Dopo i libri revisionisti che gli son costati gli applausi di Casapound e dei destrorsi e molti sputacchi da parte degli Ottimati del gruppo Repubblica-Espresso, di cui egli fu una vera e propria star, ecco che Giampaolo Pansa torna in libreria con un saggio dal titolo che non lascia molto spazio al dubbio :”Il dittatore”, ed in copertina il faccione del Capitano della Lega.
Come al solito, il caro vecchio Giampa, decano dei cronisti parlamentari e padre di interviste entrate a pieno titolo nella Storia (fu a lui che Enrico Berlinguer confidò di sentirsi più al sicuro sotto l’ombrello della Nato che altrove), ha scritto un libro partigiano. Considera Salvini una iattura per il Paese ed un pericolo per la democrazia rappresentativa.
Secondo Pansa, fra una divisa e l’altra e l’invocazione dei “pieni poteri”, il Capitano studia da Dittatore. Non è detto che ci riuscirà, è la tesi di Pansa, ma le premesse ci sono tutte.
Secondo Pansa, il bomber della Lega (come ebbe a definirlo Berlusconi) ha appreso la lezione di un noto imprenditore televisivo che, dalla sera alla mattina, fondò un partito e si candidò, vincendo, a governare l’Italia. Forza Italia come la Lega guidata da Salvini non sa cosa voglia dire dibattito interno, figurarsi il dissenso. Son partiti padronali nei quali decide uno e gli altri eseguono.
Certo, è innegabile che “Capitan Fracassa” (il copyright è di Pansa, negli ultimi giorni il duo Renzi-Boschi lo ha più volte ripreso sui social media) abbia un fiuto da cane da tartufo. Ha intercettato, infatti, il malessere e la rabbia degli italiani e li ha trasformati in consenso. Un consenso “Contro”, ci spiega Pansa: contro l’Europa e gli immigrati, in particolare.
Così facendo è riuscito a traghettare il partito più vecchio della storia italiana dal 3% in cui era piombato dopo gli scandali dei diamanti et similia, al 34% di cui sembra godere stando ai sondaggi.
E’ un’altra Lega. Nazionale, non più secessionista ed impegnata per l’indipendenza di una fantomatica ed inesistente Padania.
Bossi fu astuto: dallo 0,5% del 1987 condusse la Lega alla presa di Milano con Formentini e, nel 1994, forte degli 80 parlamentari eletti andò al Governo con il Cav.
Un ictus mise il Senatùr fuori gioco ed è a quel punto che si fece largo il ganassa di Milano. Studente fuori corso all’università, nullafacente, nel 1993 fu eletto a Palazzo Marino e da lì la sua ascesa politica fu inarrestabile.
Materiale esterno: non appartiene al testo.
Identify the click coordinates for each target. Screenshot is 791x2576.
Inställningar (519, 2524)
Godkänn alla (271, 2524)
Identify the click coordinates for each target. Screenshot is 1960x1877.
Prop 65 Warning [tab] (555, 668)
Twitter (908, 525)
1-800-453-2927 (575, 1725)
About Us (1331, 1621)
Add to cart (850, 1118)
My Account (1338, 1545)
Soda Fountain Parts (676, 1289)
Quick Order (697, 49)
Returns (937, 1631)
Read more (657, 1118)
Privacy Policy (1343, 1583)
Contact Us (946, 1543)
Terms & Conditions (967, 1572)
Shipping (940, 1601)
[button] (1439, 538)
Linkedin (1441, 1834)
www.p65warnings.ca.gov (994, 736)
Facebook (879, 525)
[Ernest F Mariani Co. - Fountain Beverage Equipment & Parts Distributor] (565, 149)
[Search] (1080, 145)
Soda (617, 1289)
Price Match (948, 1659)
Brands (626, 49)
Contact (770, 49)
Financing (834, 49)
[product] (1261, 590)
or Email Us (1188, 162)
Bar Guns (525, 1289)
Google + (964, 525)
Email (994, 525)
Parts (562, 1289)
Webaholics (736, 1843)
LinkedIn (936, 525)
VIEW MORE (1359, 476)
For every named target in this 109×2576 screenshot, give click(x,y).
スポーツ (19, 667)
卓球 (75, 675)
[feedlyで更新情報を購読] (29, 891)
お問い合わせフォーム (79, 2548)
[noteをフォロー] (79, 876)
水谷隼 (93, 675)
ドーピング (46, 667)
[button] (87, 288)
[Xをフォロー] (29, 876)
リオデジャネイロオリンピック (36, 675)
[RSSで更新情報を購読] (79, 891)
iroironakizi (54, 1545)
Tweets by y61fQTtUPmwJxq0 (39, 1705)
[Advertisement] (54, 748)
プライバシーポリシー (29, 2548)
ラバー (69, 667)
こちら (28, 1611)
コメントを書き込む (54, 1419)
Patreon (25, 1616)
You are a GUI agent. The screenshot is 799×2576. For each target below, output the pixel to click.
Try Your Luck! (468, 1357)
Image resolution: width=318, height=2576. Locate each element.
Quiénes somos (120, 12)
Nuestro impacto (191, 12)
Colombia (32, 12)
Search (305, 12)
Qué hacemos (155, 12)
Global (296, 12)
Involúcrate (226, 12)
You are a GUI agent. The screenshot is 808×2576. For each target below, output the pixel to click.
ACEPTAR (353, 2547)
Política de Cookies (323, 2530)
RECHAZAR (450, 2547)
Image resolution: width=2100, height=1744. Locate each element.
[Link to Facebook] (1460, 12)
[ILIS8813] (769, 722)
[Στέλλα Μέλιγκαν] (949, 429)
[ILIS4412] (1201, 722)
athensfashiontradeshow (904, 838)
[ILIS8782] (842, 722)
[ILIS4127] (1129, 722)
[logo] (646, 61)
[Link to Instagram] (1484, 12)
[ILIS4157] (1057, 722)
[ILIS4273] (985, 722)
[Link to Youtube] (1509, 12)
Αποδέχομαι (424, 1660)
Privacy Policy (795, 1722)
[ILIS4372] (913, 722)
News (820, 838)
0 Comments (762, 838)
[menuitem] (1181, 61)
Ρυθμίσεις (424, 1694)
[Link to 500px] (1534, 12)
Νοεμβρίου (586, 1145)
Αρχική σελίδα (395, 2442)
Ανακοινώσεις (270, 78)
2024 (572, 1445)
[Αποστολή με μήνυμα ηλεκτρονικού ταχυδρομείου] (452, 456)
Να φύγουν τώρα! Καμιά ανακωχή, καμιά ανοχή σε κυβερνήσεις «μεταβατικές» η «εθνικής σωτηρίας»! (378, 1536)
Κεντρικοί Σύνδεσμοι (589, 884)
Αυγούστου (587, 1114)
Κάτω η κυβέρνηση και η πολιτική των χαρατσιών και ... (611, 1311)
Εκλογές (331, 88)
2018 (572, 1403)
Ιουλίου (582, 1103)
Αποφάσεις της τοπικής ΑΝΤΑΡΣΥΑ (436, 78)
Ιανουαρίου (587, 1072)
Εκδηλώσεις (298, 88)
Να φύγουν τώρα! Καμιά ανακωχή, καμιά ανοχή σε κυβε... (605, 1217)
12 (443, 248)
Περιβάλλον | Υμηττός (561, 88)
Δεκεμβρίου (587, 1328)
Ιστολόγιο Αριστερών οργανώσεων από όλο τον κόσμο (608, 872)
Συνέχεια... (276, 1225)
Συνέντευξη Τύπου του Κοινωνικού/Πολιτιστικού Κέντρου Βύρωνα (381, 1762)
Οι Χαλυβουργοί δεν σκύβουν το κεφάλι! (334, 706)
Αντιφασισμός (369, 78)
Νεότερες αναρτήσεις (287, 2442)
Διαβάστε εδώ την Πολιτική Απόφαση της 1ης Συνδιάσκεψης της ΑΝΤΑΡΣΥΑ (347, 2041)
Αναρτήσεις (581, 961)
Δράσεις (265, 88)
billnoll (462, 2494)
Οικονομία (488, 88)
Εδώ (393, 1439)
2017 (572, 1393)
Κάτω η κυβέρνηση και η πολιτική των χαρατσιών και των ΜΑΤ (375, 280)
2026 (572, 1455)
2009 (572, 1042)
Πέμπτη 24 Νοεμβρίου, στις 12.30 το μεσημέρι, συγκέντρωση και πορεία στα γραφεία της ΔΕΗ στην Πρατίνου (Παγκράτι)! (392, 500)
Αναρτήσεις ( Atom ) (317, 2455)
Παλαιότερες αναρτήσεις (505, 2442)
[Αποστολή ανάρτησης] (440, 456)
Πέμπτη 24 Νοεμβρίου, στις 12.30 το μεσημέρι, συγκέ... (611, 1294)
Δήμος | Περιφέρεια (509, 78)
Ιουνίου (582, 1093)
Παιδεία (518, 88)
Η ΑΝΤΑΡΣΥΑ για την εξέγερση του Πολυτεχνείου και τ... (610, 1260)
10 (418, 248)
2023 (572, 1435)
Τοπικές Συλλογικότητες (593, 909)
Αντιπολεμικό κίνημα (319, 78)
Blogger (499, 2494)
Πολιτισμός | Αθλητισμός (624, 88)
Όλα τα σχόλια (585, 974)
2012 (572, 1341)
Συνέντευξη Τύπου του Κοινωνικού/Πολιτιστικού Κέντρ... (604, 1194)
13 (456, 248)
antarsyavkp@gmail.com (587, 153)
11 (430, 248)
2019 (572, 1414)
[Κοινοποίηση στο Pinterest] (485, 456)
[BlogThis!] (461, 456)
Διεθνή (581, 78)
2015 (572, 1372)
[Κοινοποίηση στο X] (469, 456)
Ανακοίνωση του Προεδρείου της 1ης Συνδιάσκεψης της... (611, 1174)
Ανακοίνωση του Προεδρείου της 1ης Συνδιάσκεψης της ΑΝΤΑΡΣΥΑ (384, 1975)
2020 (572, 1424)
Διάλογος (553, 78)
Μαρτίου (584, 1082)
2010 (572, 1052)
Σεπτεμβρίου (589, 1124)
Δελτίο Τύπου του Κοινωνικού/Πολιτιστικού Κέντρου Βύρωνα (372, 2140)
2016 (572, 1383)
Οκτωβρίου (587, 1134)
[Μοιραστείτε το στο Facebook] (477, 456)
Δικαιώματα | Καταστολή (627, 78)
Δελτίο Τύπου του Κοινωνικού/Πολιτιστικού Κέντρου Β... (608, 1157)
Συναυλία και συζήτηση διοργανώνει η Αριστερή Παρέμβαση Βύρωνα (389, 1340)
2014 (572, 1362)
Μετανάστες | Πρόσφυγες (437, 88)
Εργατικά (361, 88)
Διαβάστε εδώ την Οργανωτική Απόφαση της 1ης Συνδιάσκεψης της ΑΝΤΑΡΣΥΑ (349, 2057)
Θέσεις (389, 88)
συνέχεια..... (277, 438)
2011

Arrivato alla segreteria della Lega sposò la causa del meridione dopo essersi divertito una vita con coretti del tipo “senti che puzza, scappano anche i cani, stanno arrivando i napoletani” e fece un bel po’ di viaggi.
Dapprima in Corea del Nord, scortato dal Senatore Antonio Razzi, divenuto celebre per una imitazione di Maurizio Crozza. Ebbe a dire che quello era un paese pulito, ordinato, sicuro. Peccato che nel giretto turistico non fosse prevista una tappa nei lager dove venivano sterminati gli avversari politici.
Stessa cosa accade in Russia dove, ospite alla Duma, si presento con la solita felpa “Basta sanzioni alla Russia”.
A Lione fu l’unico leader non francese a parlare con la signora Le Pen.
Insomma, con tre viaggetti il nostro aveva già stilato il suo manifesto politico: con la Russia contro l’occidente, con i fascisti contro l’Unione Europea. “Vasto programma”, avrebbe sentenziato il Generale De Gaulle. Certamente redditizio quando stai all’opposizione, impraticabile quando raggiungi il Governo.
Ed infatti la la Lega in Europa, malgrado in casa abbia sbancato il botteghino elettorale, conta meno di zero. Isolata dalle due grandi famiglie, popolari e socialisti, è stata ininfluente per l’elezione della Presidente della Commissione ed in alcun modo potrà indicare il nome italiano per l’esecutivo Ue.
Insomma, l’analisi di Panza ha più di qualche aggancio con la realtà. Tuttavia è un po’ troppo pessimistica. Il Capitano, infatti, dovrà prepararsi ad affrontare deserti di sale.
Un dittatore? Più che altro un capetto che presto verrà scaricato dalla sua banda.